La bonne mère — Mathilda di Matteo

Lectrice : Juliette

Avis : Coup de coeur

Octobre 2025

J’ai A-DO-RÉ.

#chocdesmondes — Ce livre sent Marseille à plein nez : l’accent qui chante, les cagoles, les gens vrais et sans filtre. Et en face, le Paris du 16e, ses salons feutrés, sa bourgeoisie qui parle à voix basse et juge sans jamais élever le ton. Faire entrer une famille marseillaise dans ce monde-là, c’est un peu comme lâcher un éléphant dans un magasin de porcelaine — et c’est exactement ce que fait Mathilda di Matteo, avec un plaisir évident.

#double-prisme — Et c’est précisément cette construction qui fait la force du livre : un chapitre la mère parle, on voit tout à travers ses yeux ; le chapitre suivant, c’est la fille, avec son regard à elle.
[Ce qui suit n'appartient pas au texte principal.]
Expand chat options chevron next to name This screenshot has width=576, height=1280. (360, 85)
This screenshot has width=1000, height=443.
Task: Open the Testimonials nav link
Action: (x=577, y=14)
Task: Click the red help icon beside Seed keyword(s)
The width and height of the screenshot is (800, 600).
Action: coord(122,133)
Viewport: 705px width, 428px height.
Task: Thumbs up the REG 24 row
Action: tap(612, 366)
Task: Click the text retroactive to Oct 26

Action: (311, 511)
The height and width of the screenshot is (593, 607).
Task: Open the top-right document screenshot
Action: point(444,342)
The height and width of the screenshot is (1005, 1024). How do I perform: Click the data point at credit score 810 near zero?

Même histoire, deux prismes complètement opposés — on comprend chacune, on les aime toutes les deux, même quand elles ne se comprennent pas entre elles. Génial.

D’un côté, une mère fière de qui elle est, sans une once de honte, qui n’a jamais envisagé d’être une autre. De l’autre, une fille qui rêve de s’inventer ailleurs, de gommer d’où elle vient pour ressembler à ce Paris 16e qui la fascine — et qui, sans se l’avouer, en vient presque à vouloir effacer sa mère pour mieux naître à elle-même. Ce mouvement-là, ce besoin de se détacher jusqu’à la rupture pour exister à part entière, c’est un classique de la construction de soi : on ne devient pleinement soi qu’en tuant, symboliquement, celle qui nous a faites. Le roman le montre sans jamais le théoriser, et c’est ce qui le rend si irrésistible.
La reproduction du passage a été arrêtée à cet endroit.